Earlier work by Robert van Gent and Angela Schuett under the direction of Professor Kim Bruce resulted in the design and implementation of the language PolyTOIL, a type safe object-oriented language with strong polymorphic features. LOOM is a direct descendant of PolyTOIL which omits subtyping in favor of a more flexible version of matching, including matching-based subsumption. We give an overview of LOOM and of a prototype interpreter for the language. Proofs of the complexity of the matching algorithm and the decidability of type checking are presented. We describe the design and implementation of a module system for LOOM, and present an in-depth discussion of the issues that motivated and affected the design process. Formal type checking and semantic rules are given, and the prototype implementation is described. The module system is evaluated, and proposals are made for further work.
Abstract This thesis presents a formal analysis of the core of C++, the method binding mechanism. The analysis includes features such as inheritance, overloading, overriding, hiding, and conversions. Our model will clearly explain method binding under all these features, without the ambiguity that colloquial descriptions can introduce.
Many of the intricacies of our formal model will demonstrate that the
informal descriptions used to explain the language are not sophisticated
enough to explain certain examples. The type rules and operational semantics
we present should provide the basis for a more accurate conceptual model
of the language.
Abstract This thesis describes the language PolyTOIL, a type-safe, polymorphic, object-oriented programming language. PolyTOIL is an extension of the object-oriented language TOIL, also developed at Williams College. The extensions to TOIL include support for bounded and unbounded parametric polymorphism. It is relatively unusual in using a "matching" relationship rather than subtyping to determine constraints on type arguments. Subtype polymorphism (through substitution) and inheritance are also features, though the subtype and inheritance hierarchies are not identified. A PolyTOIL interpreter has been implemented in ML and can be used to run PolyTOIL programs.
Abstract The object-oriented programming language paradigm offers a useful approach toward data abstraction. However, conventional object-oriented languages fail to provide safe static typing systems, a serious drawback especially for large scale programming projects. Bruce presents TOOPLE, a functional object-oriented language which supports structural subtyping, class-based inheritance, and updateable instance variables, while still maintaining completely safe and deterministic type checking and subtyping algorithms.

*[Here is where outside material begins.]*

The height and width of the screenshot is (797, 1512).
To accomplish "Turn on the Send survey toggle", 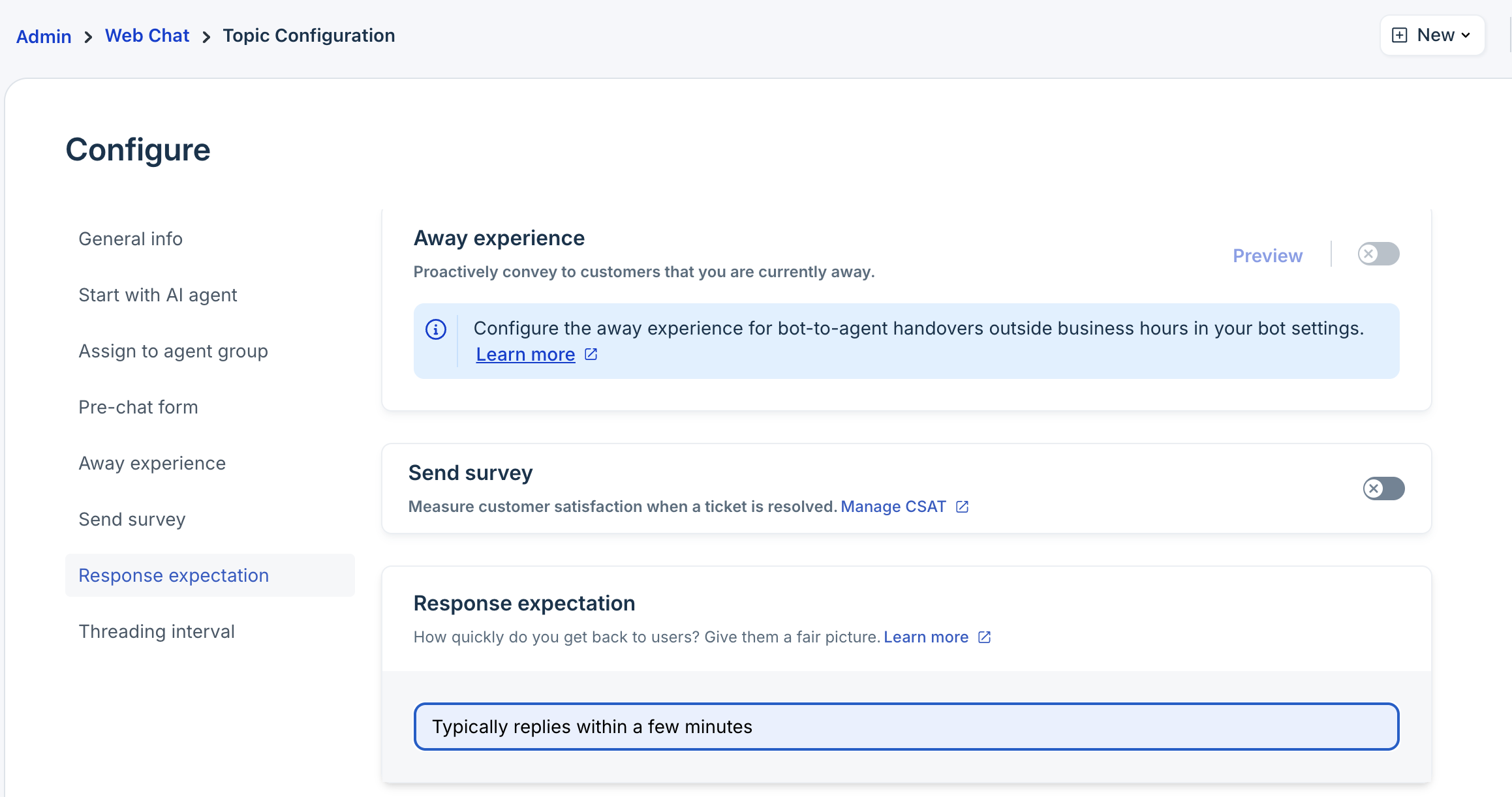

This paper details the design and prototype implementation of TOIL,
an imperative version of TOOPLE. As an imperative language, TOIL hopes
to provide a stronger and more efficient platform for realistic object-oriented
programs. The semantics of TOIL are described in a manner similar to that
used for TOOPLE. Although many of the basic semantic techniques remain
the same, TOIL's imperative features require new syntactic constructs as
well as fundamental changes in the semantics of the language. A semantic
model is used to prove that the type-checking algorithm is consistent.